▸ **Problem**: Starting at the line that contains "The width and height of the screenshot is (923, 420).", return every line through the end of the entries below, exactly and with nothing else.

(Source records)
╭──
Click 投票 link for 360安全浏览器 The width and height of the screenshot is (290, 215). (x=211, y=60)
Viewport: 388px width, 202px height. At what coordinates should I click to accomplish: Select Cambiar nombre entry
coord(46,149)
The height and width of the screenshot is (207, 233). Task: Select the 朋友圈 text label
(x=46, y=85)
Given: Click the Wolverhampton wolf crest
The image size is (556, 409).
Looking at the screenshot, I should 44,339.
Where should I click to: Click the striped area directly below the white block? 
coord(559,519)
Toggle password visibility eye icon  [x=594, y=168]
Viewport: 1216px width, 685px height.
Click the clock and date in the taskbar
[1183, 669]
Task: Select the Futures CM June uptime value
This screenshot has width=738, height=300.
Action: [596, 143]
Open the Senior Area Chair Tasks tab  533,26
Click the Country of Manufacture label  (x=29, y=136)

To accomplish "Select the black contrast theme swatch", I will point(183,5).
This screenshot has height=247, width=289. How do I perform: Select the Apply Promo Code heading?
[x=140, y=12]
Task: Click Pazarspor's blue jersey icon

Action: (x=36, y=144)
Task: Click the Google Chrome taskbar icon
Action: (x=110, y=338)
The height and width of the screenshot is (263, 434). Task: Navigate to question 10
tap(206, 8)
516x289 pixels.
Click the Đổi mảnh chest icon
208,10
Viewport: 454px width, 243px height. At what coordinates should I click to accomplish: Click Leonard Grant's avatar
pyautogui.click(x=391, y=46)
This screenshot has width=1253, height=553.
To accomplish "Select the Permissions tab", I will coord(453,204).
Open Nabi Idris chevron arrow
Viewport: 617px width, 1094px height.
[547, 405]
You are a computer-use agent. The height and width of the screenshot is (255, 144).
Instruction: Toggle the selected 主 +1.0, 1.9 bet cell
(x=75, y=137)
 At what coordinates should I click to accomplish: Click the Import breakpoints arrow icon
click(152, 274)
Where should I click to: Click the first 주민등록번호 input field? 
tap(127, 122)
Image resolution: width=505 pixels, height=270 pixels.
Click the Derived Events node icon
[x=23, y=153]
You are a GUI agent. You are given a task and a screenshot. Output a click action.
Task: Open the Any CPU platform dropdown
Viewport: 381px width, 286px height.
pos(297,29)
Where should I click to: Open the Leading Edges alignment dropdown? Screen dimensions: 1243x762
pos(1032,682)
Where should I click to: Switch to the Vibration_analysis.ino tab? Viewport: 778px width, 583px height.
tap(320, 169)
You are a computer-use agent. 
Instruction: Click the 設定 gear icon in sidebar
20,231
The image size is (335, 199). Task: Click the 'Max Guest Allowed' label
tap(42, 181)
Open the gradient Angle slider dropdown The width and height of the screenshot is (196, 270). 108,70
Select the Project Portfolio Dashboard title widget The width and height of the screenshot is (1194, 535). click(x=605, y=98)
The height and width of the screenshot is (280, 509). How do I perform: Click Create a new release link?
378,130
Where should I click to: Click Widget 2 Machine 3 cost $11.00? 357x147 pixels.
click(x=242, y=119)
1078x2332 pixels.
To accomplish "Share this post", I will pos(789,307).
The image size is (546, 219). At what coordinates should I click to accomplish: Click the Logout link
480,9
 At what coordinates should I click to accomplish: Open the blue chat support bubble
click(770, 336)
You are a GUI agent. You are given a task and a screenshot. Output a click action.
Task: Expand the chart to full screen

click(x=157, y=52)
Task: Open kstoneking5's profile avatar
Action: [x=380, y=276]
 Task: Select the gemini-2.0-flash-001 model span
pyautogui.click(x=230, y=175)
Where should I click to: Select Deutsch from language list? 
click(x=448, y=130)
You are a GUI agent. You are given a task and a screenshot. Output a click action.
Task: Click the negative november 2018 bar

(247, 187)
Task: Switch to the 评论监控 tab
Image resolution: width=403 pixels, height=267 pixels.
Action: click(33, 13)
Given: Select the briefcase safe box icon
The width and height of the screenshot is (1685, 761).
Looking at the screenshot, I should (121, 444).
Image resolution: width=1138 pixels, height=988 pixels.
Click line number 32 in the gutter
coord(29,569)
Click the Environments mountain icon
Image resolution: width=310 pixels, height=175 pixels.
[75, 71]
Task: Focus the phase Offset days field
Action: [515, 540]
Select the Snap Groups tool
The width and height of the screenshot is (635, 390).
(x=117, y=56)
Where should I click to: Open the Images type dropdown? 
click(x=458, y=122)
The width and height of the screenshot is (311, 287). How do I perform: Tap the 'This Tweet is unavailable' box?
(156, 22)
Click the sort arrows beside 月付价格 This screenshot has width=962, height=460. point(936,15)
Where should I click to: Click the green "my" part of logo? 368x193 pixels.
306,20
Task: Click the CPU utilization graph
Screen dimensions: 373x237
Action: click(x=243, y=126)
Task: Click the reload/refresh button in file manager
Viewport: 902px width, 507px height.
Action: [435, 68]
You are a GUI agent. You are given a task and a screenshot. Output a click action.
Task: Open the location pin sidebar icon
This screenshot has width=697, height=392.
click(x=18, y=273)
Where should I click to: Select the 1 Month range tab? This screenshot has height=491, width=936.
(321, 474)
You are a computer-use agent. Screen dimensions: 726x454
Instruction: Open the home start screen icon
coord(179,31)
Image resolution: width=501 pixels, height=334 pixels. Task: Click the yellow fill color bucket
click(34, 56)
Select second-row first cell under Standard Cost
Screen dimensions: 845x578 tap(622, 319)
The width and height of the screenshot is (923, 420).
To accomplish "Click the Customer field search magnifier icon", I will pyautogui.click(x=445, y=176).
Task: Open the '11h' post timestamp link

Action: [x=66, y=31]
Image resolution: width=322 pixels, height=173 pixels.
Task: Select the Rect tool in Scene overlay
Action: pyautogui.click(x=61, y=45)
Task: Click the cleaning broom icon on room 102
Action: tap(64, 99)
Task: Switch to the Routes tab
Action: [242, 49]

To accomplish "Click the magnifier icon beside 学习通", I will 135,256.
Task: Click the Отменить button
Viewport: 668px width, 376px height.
╰──
▸ **Output for this exercise**:
The width and height of the screenshot is (923, 420).
To accomplish "Click the Customer field search magnifier icon", I will pyautogui.click(x=445, y=176).
Task: Open the '11h' post timestamp link

Action: [x=66, y=31]
Image resolution: width=322 pixels, height=173 pixels.
Task: Select the Rect tool in Scene overlay
Action: pyautogui.click(x=61, y=45)
Task: Click the cleaning broom icon on room 102
Action: tap(64, 99)
Task: Switch to the Routes tab
Action: [242, 49]

To accomplish "Click the magnifier icon beside 学习通", I will 135,256.
Task: Click the Отменить button
Viewport: 668px width, 376px height.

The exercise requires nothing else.